Дарья Пешкова, внучка Максима Горького. Фото: www.vakhtangov.ru
Имя: Дарья Пешкова
Родилась: 12.10.1927 в Неаполе (Италия)
Дарья Максимовна Пешкова — московская актриса и одна из двух дочерей сына Максима Горького. Младшая сестра другой внучки Горького — архитектора Марфы Максимовны, была женой Сергея Гегечкори, сына Лаврентия Берии. Пешкова принимает активное участие в конференциях, Горьковских чтениях и других памятных мероприятиях в честь деда. В 2008 году передала директору МУП "Государственный литературный музей им. Максима Горького" в Нижнем Новгороде книгу с автографом деда: в книге "На дне" 1903 года рукой писателя написано "Жене и другу Екатерине Павловне. Алексей". Самые известные произведения писателя — "На дне", "Детство", "Мещане". До сих пор обстоятельства смерти Горького и его сына многие считают подозрительными. Ходили слухи об отравлении, но подтверждений они не нашли. В мае 1936 года после посещения могилы сына Горький простудился на холодной ветреной погоде и заболел. Проболел три недели и 18 июня скончался. Согласно допросам Генриха Ягоды, Горький был убит по приказу Троцкого, а убийство сына Горького, Максима Пешкова, было его личной инициативой. После смерти писатель был кремирован, его прах находится в урне в Кремлевской стене на Красной площади в Москве.
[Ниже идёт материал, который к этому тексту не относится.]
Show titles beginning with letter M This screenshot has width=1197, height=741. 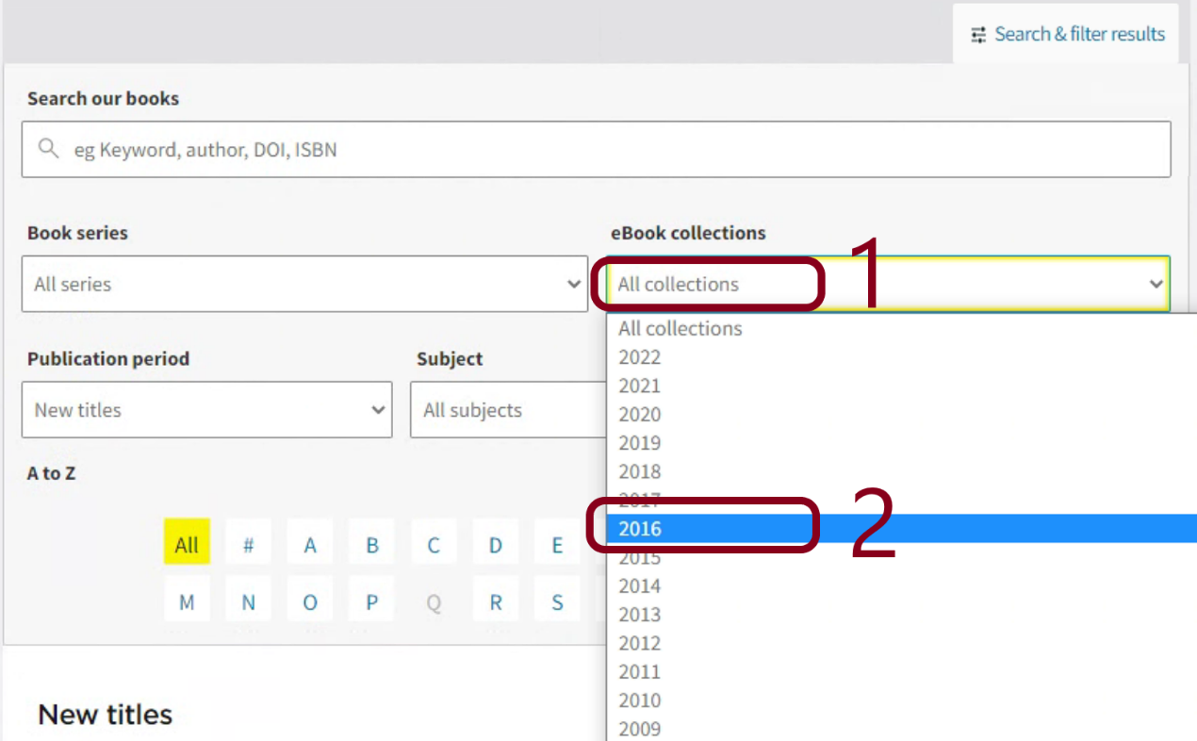coord(187,602)
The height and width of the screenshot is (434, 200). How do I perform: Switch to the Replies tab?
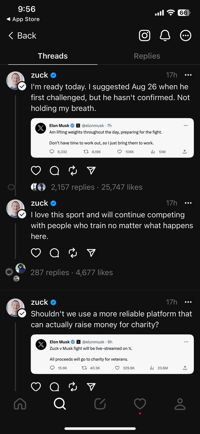point(147,56)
Перед кремацией мозг Горького был извлечен и доставлен в Московский институт мозга для дальнейшего изучения.
— Дарья Максимовна, в этом году исполняется 120 лет книге вашего знаменитого деда, Максима Горького, "Старуха Изергиль" и 65 лет с того момента, как вы начали служить в Московском театре им. Вахтангова. Не кажется ли вам, что с таким родством вы могли бы добиться гораздо большего в профессии?
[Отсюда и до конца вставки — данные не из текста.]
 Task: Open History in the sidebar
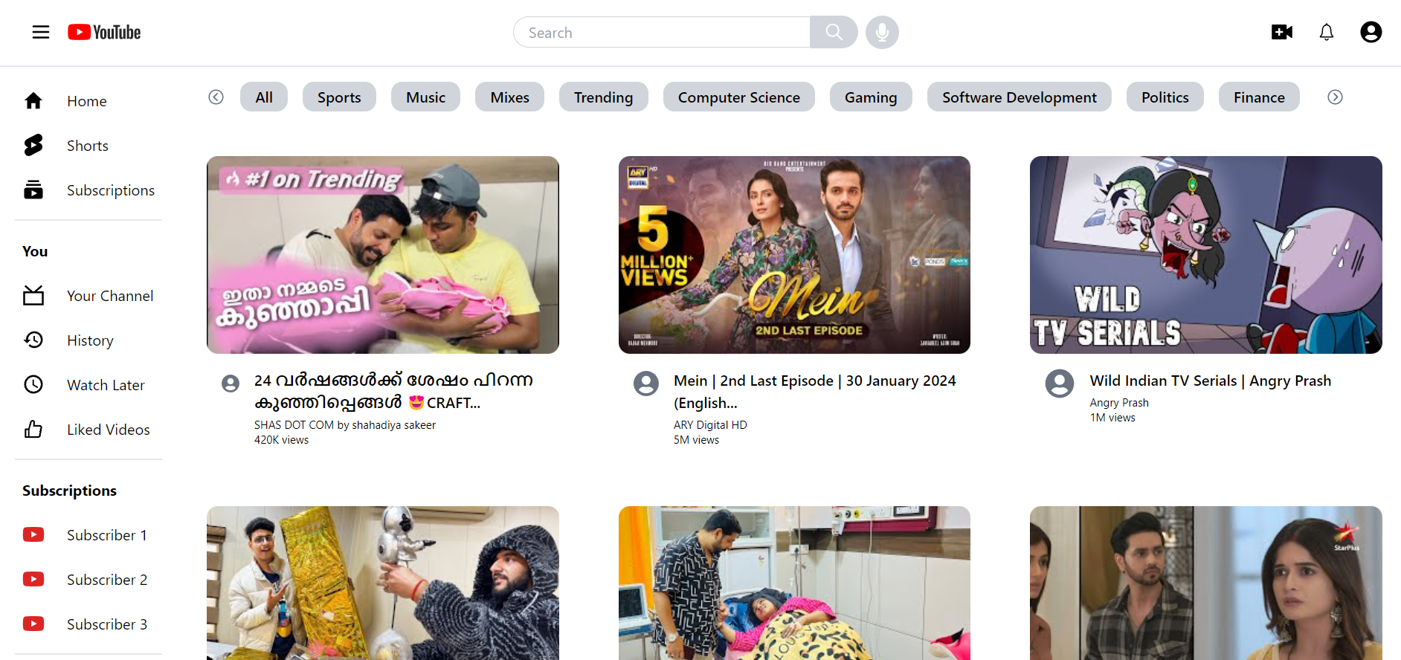(x=90, y=340)
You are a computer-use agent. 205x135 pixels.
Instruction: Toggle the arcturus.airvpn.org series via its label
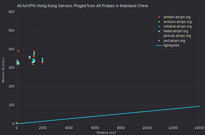pos(178,22)
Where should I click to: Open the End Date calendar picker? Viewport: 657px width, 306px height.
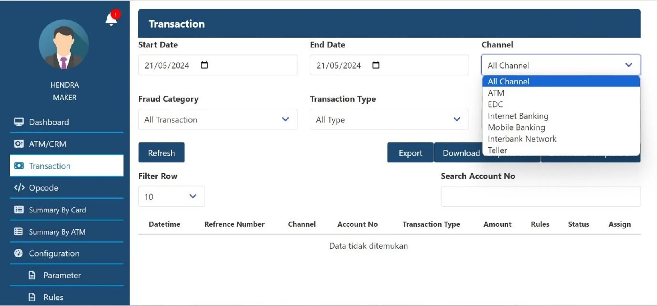pyautogui.click(x=376, y=65)
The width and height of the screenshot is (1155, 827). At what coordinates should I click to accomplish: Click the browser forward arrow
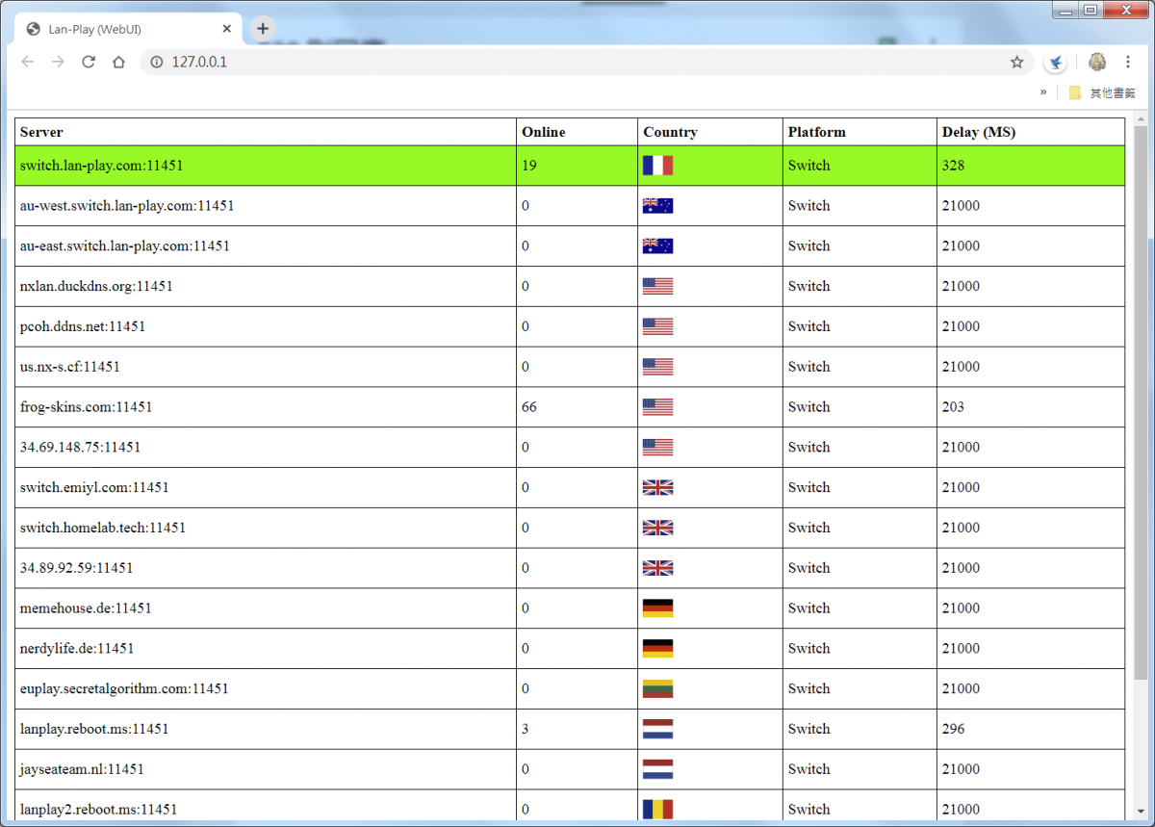58,62
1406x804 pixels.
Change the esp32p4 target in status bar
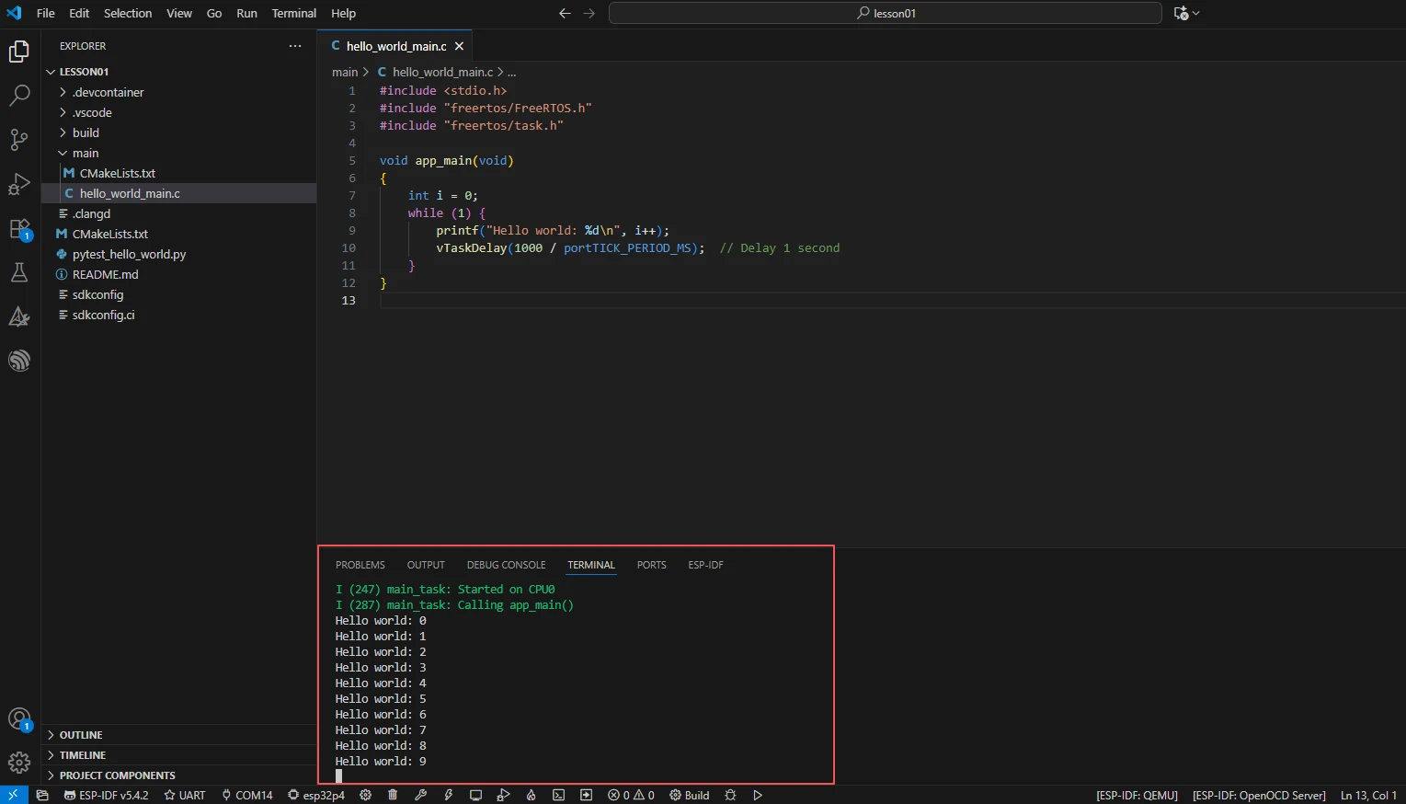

— Я никогда в жизни ничего не получила от этой фамилии, ни в театре, ни в училище. Ко мне всегда относились поэтому с уважением. Это ценится, когда человек не спекулирует своими знаменитыми родными. Я всегда была очень скромной, никогда не просила ролей. Мне по моему характеру, особенно сейчас, нельзя быть актрисой. Я наблюдала и наблюдаю, как просят, уговаривают дать какую-то роль. Я никогда этого не делала, так мы были воспитаны. Моя мама очень дружила с Рубеном Николаевичем Симоновым, у них много лет были хорошие отношения. Я окончила Щукинское училище, как-то сразу вошла в театр Вахтангова, и вот уже столько лет там. И потом — я не предатель, не предала бы училище. Я осталась в этом театре и довольна своей жизнью.
— Что сейчас вас радует помимо театра?
— Дети, внуки, все более-менее благополучно. Сын у меня в Ирландии живет (Максим Пешков— посол России в Ирландии. — Авт.), все ребята устроены, у всех своя жизнь: кто учится в школе, кто совсем вырос, так что много времени я на них не трачу. С удовольствием езжу к дочери помочь с внуками, а сейчас уже и с правнуками. Чтобы продолжить род и сохранить фамилию, мы сына Максимом назвали, и внук Максим, и один из правнуков тоже.
— У вас в семье существовал "культ великого человека"? Было ли со стороны близких какое-то обожание, выполнение просьб и капризов деда?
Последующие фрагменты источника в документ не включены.